This is one of a group of postcards that nearly bankrupted me late last year. But what could I do? Like the artwork of Samuel L. Schmucker, the postcards created by Ellen H. Clapsaddle (1865–1934) are some of the most sought-after Halloween collectors’ items. (According to J. L. Mashburn, it is one of her cards that has the highest value of all Halloween postcard. Fantasy Postcards: A Comprehensive Reference (1996), 235) And, although her cards featured in many works on Halloween collectibles, and many collector’s guides wax lyrical about them, I am assuming many of the readers of my blog haven’t seen this one because it does not feature a child—her signature composition element.
These top-end cards do not come up for sale very often, and almost never in this sort of condition. Fortunately for me, it appeared as part of a huge collection that only nearly bankrupted me—because I was only interested in sexy witch cards, and had many of these already—whereas the sale had clearly already bankrupted everyone else. In other words, everyone else blew their dough at the start of the sale, I paced myself and got almost everything I wanted. And I got them at reasonable prices.

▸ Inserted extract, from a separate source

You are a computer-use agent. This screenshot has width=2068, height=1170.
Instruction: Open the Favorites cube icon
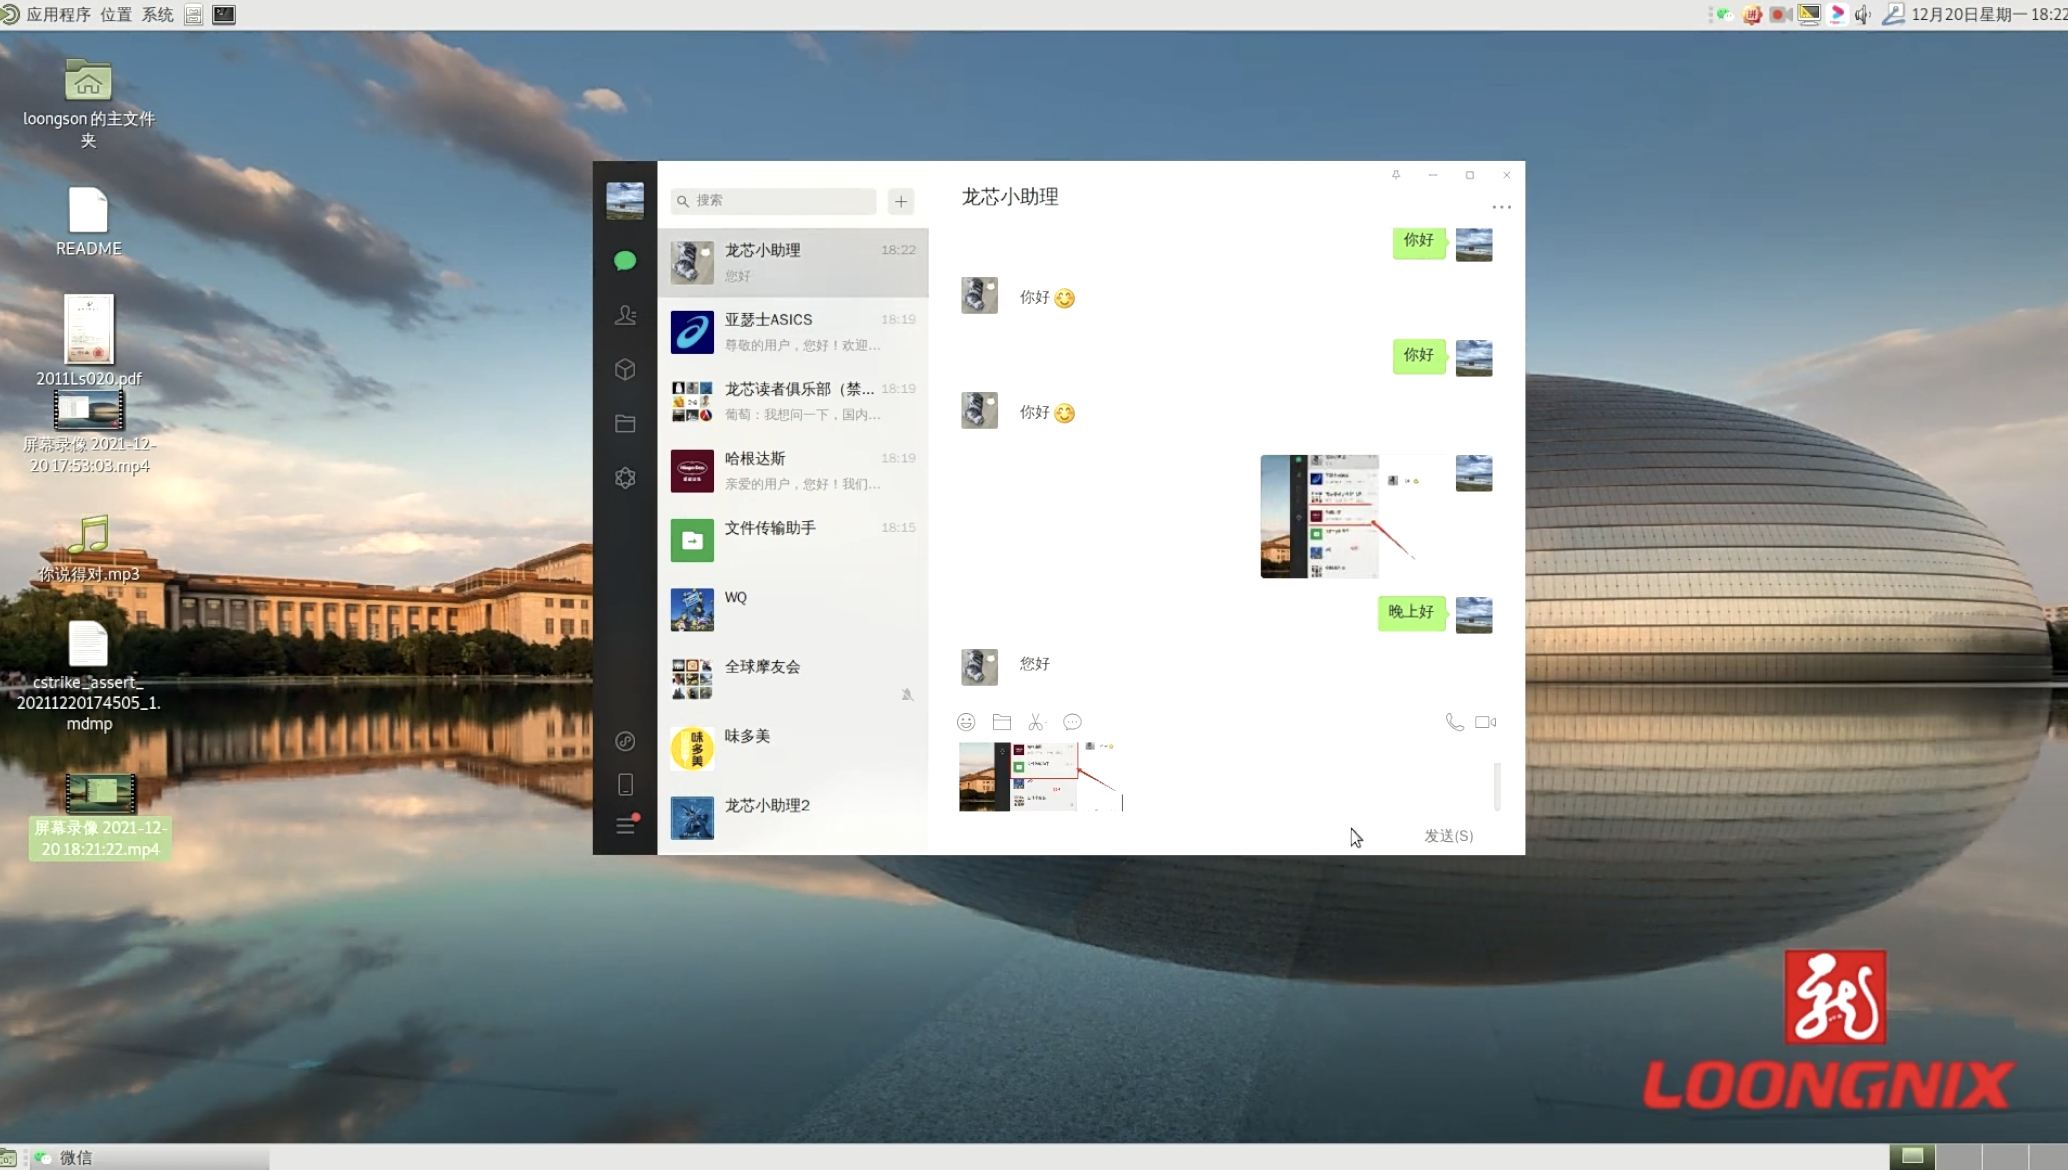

This card is one of six in the “Series No. 4439″ published by International Art Publishing Co.” of New–York and Berlin (for one of the others in the series, see here). It was printed in Germany of course on one of the finest chromolithographic presses. Ellen Clapsaddle’s artwork is rendered in colour in near-perfect benday tints (even more perfect than this one). Clapsaddle spent years in Germany working directly and closely with the German engravers, and her expertise shows in this card.
This composition is a study in contrasts. Depicted are two women. The caption reads: “For Hallowe’en. ‘Old Style and New'” On the left—as you see at the top of this post—we have a classic hag-witch. Classic, from the tip of her pointed black hat to the underside of her silver-buckled old-style shoes. She has a hooked nose, long grey woolen dress and white cotton apron, a red cape with a wide white collar, a black cauldron and a black cat. All she is missing is a wand, but perhaps she favours potions over incantations.
On the right we have a beautiful young witch, fashionably dressed in blue silk gown, edged in white fur. She has a ruffle and muff, a dark blue, felt cloche hat with red ostrich plumes, and short curly hair—though not bobbed. This style of fitted, bell-shaped hat was first founded in 1908, but didn’t really become popular until the 1920s. So, in 1913, it was very avant-garde!
(According to Wikipedia, different styles of ribbons offered coded messages about the wearer: a knot signaled a girl was married or betrothed, a flamboyant bow that she was single and interested in mingling. It is not clear what two, erect and red, ostrich plumes might mean, except, perhaps, “watch out”!)
Note: this is not an example of “the hag is a hottie,” like my card from last week, because in this case we do not have a hottie pretending to be a hag. That is, we do not have a pretty witch wearing a hag mask, or a pretty young women dressed as a witch, with a hag mask on hand, but not being worn.
In the examples I gave last week, the artist couldn’t let go of the idea that a witch must be a hag, so they do a striptease-style “reveal”—something along the lines of “beneath this hideous exterior is a gorgeous young woman. You may be disgusted now, but wait until I get her mask/clothes off.”
Of course, the reverse of this pornotopic fantasy is the ancient fear that the “beneath this gorgeous exterior is a hideous old woman.” So, “the hag is a hottie” isn’t only artistic conservatism (I have to show the mask to you or you won’t know that this hottie is a witch, because a sexy witch is so hard for you to imagine), but I think that is part of it.
In this composition the artist juxtaposes and equates a hag and a hottie. That is, Ellen Clapsaddle is saying, this pretty young woman of today is a witch. Her arts of allure are of precisely the same order as the magic of this woman from yesteryear. The cloche hat and red ostrich plumes of the fashionably-dressed young woman are as powerful and as useful for creating magic as the cauldron—and perhaps the cat—of the old woman etc etc. Of course, I may be over thinking it but hey, that is my job!